**WHAT IS BEING ASKED**
Please repeat every entry exactly as written, but skip the pictures.

**Stored data**
__________
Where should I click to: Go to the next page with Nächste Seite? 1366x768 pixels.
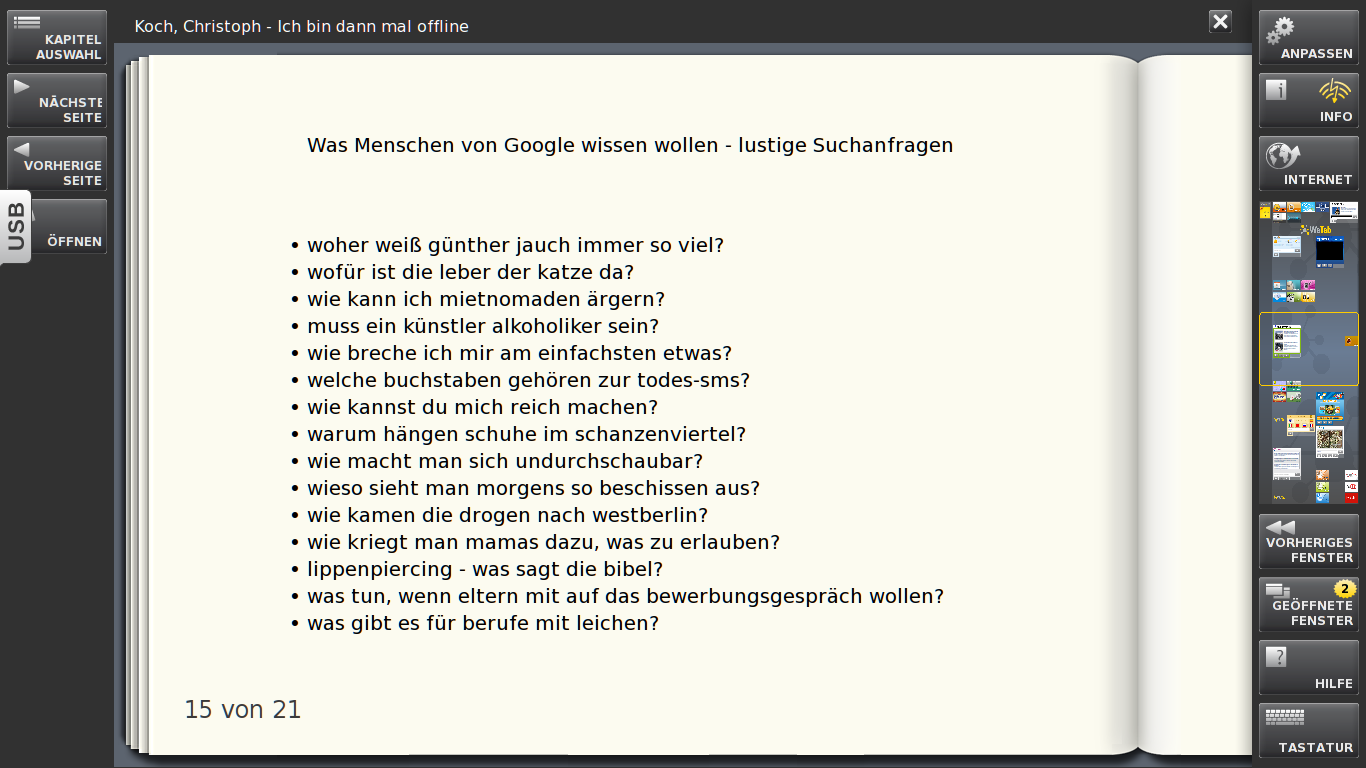coord(57,101)
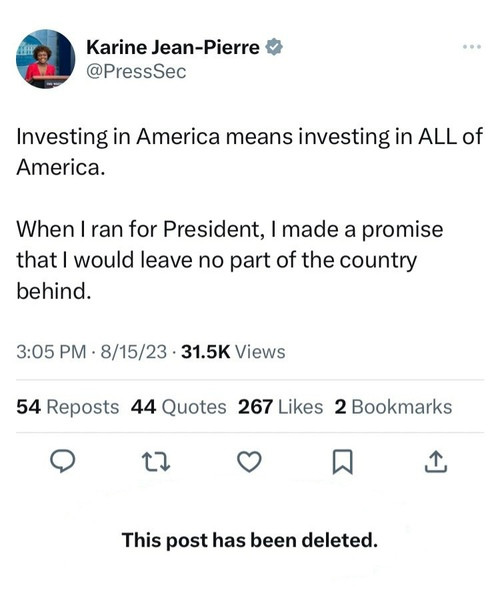View the 267 Likes list

280,407
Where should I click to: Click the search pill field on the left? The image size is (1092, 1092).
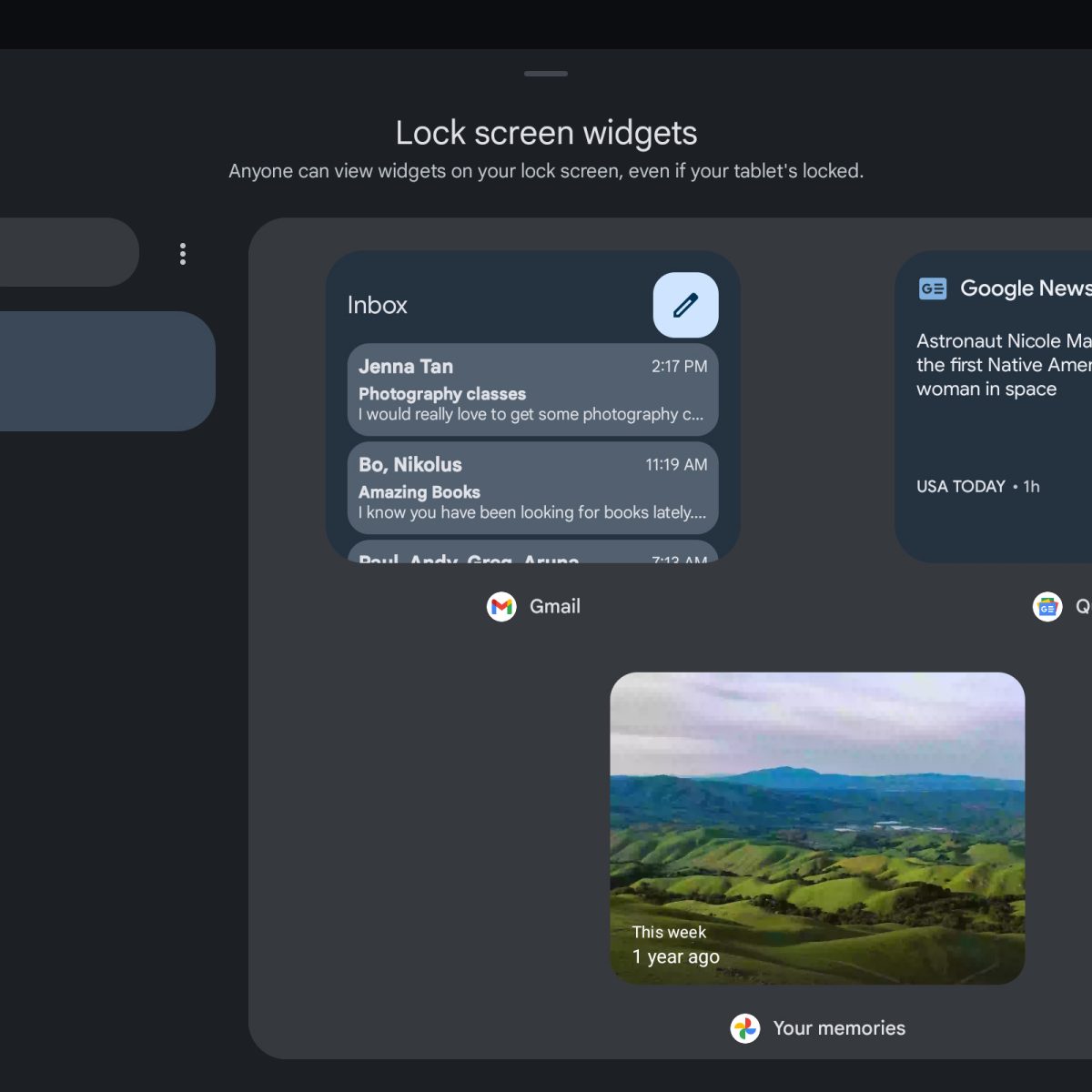tap(64, 252)
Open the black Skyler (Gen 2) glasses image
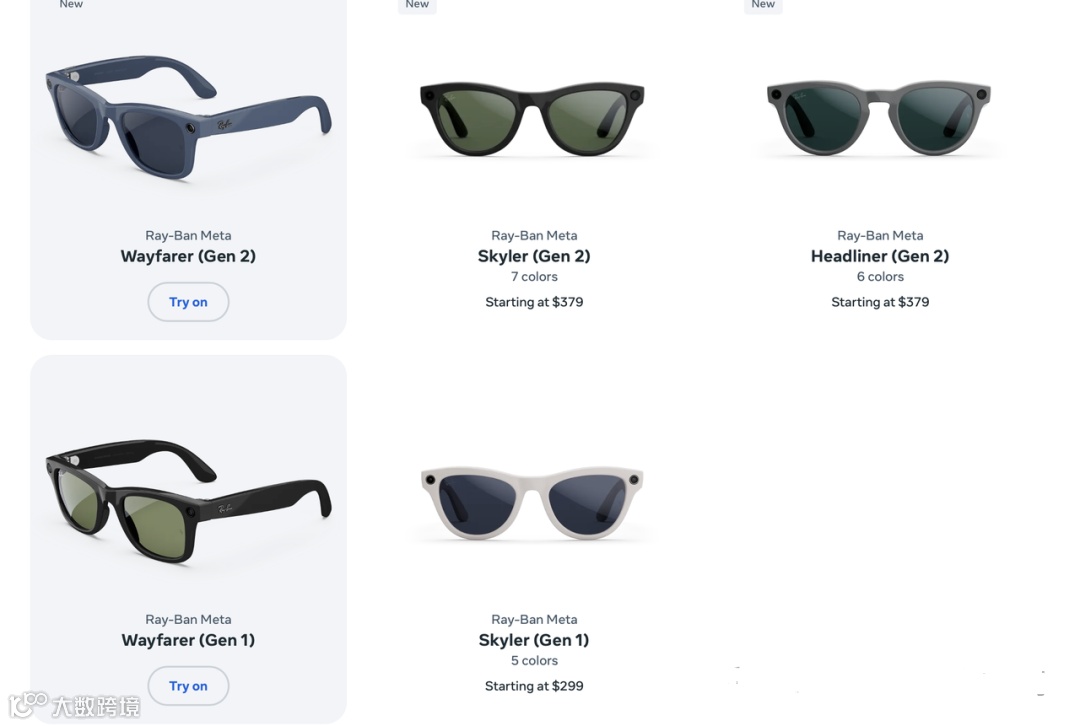Viewport: 1080px width, 726px height. click(x=532, y=119)
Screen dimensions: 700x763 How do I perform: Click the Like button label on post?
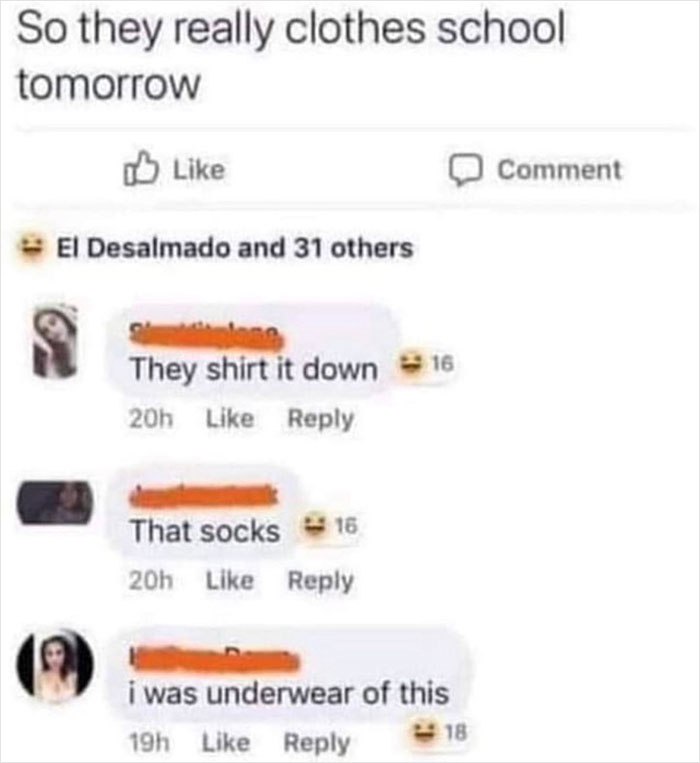pyautogui.click(x=199, y=170)
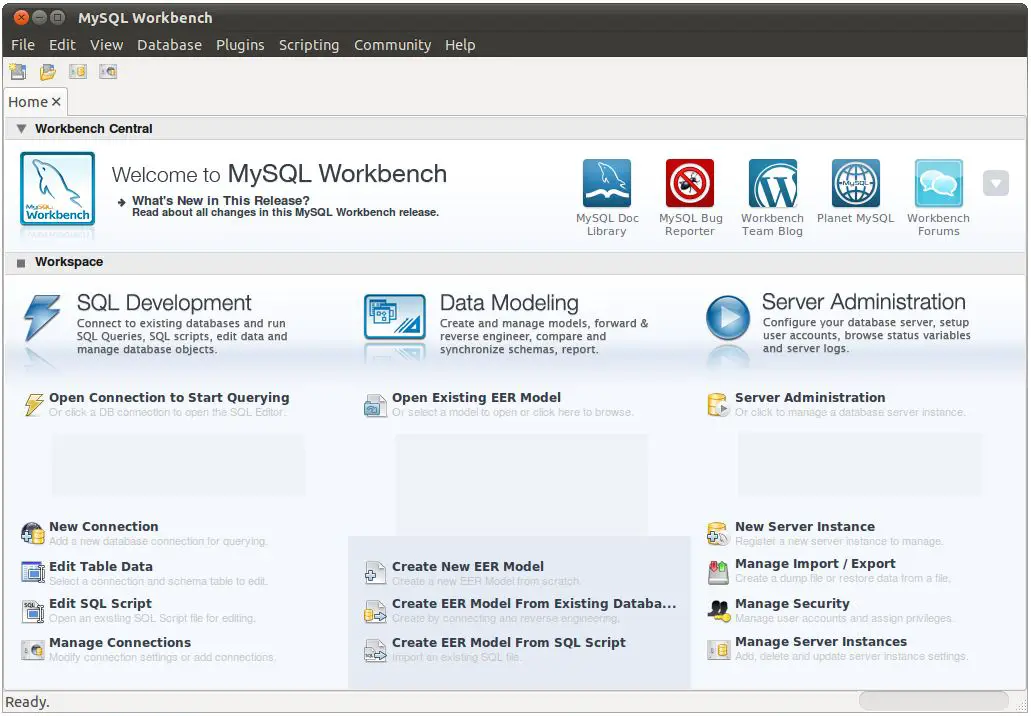Click the new model toolbar icon
This screenshot has width=1031, height=716.
(x=17, y=72)
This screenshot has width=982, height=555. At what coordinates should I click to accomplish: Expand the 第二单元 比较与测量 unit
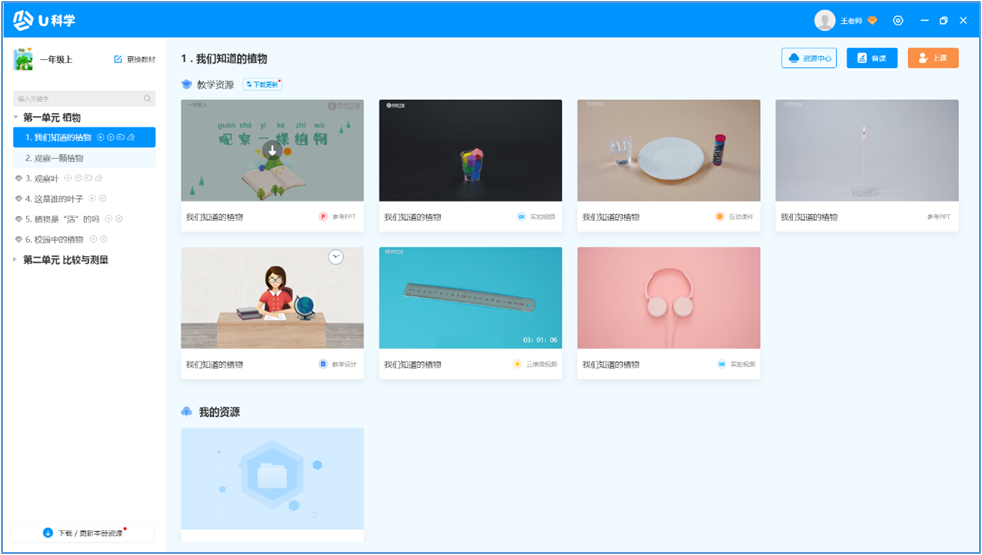click(x=16, y=260)
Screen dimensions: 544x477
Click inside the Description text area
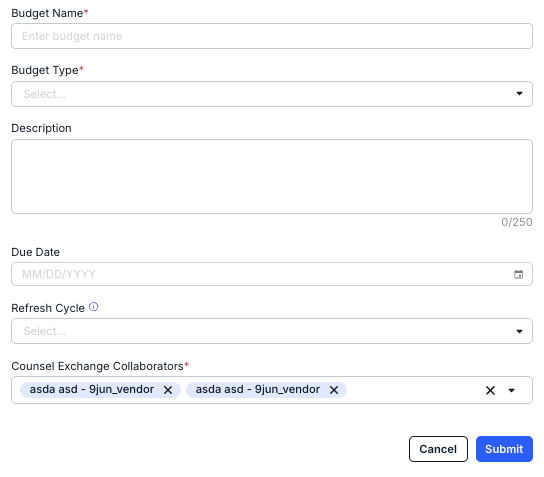coord(272,177)
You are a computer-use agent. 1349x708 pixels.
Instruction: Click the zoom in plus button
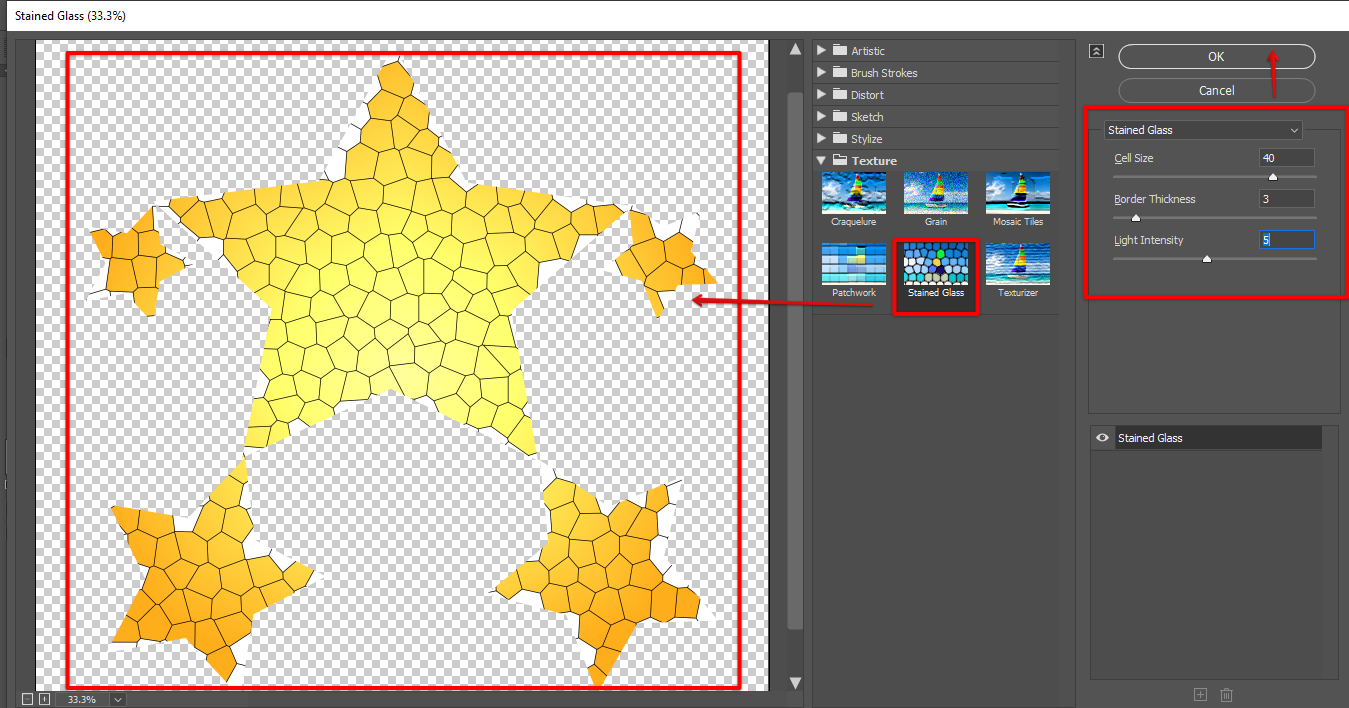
__________
**ANSWER SECTION**
Where should I click to: Go to the next page with Nächste Seite? 1366x768 pixels.
coord(57,101)
View the 267 Likes list

280,407
Where should I click to: Click the search pill field on the left? The image size is (1092, 1092).
tap(64, 252)
Open the black Skyler (Gen 2) glasses image
Viewport: 1080px width, 726px height. click(x=532, y=119)
Screen dimensions: 700x763 How do I perform: Click the Like button label on post?
pyautogui.click(x=199, y=170)
Click the new model toolbar icon
This screenshot has width=1031, height=716.
(x=17, y=72)
This screenshot has width=982, height=555. At what coordinates should I click to accomplish: Expand the 第二单元 比较与测量 unit
click(x=16, y=260)
Screen dimensions: 544x477
Click inside the Description text area
coord(272,177)
You are a computer-use agent. 1349x708 pixels.
Instruction: Click the zoom in plus button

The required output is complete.